### ASSIGNMENT
Everything from the line containing "1391x861 pixels. How" through the final line below must be output exactly, both ends included, with nothing else and no pictures.

### RECORD EXCERPTS
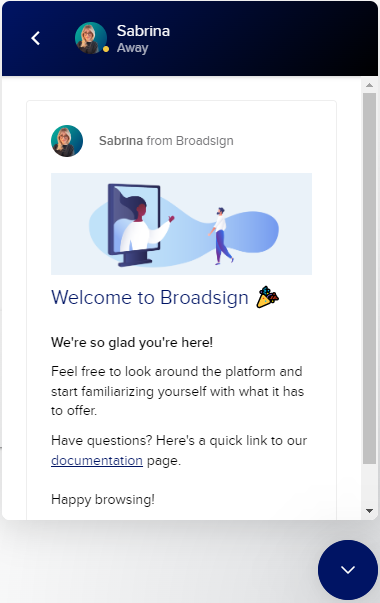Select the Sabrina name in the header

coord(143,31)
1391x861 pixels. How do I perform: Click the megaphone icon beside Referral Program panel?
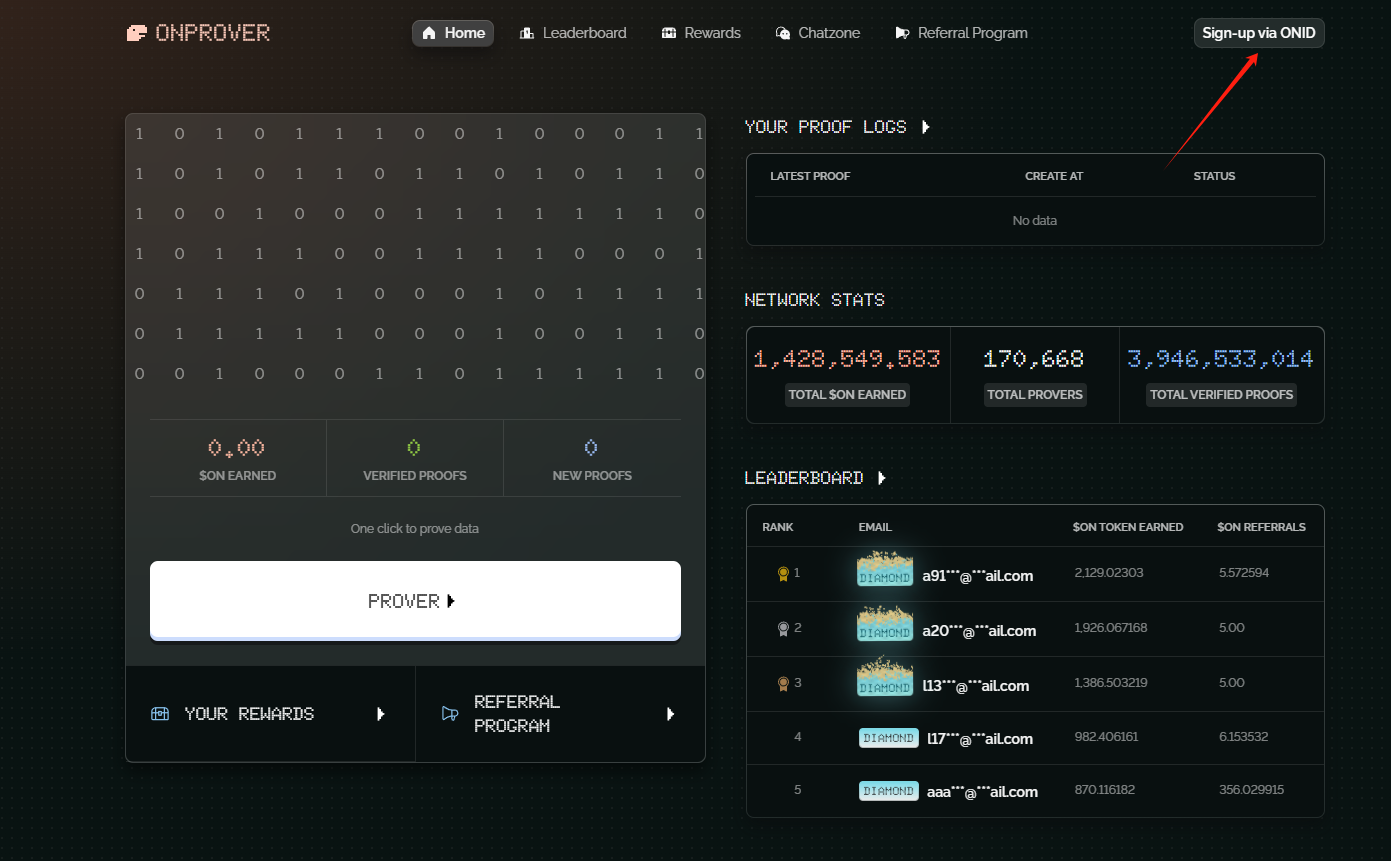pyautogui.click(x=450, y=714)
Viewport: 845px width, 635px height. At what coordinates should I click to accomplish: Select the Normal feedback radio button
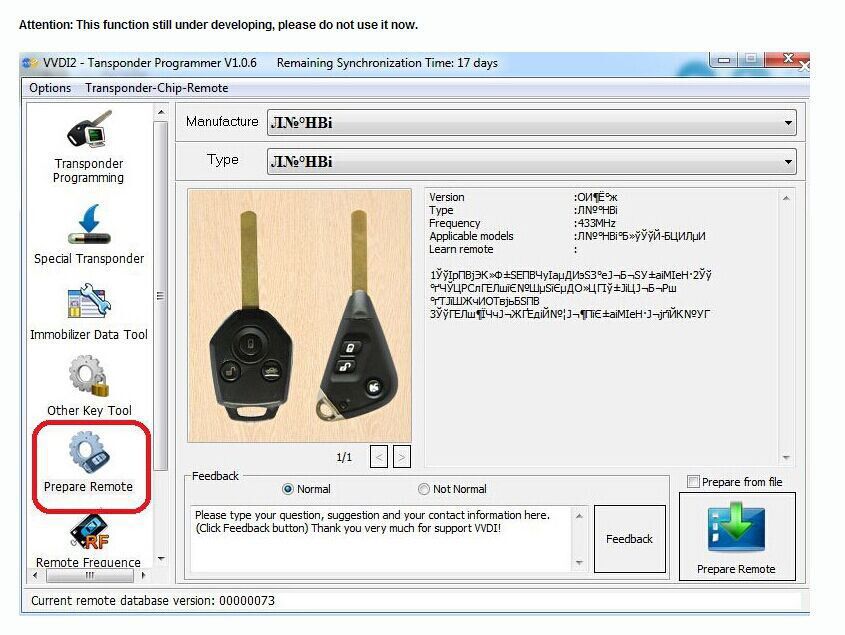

### TASK RESPONSE
1391x861 pixels. How do I perform: Click the megaphone icon beside Referral Program panel?
pyautogui.click(x=450, y=714)
Viewport: 845px width, 635px height. At what coordinates should I click to accomplish: Select the Normal feedback radio button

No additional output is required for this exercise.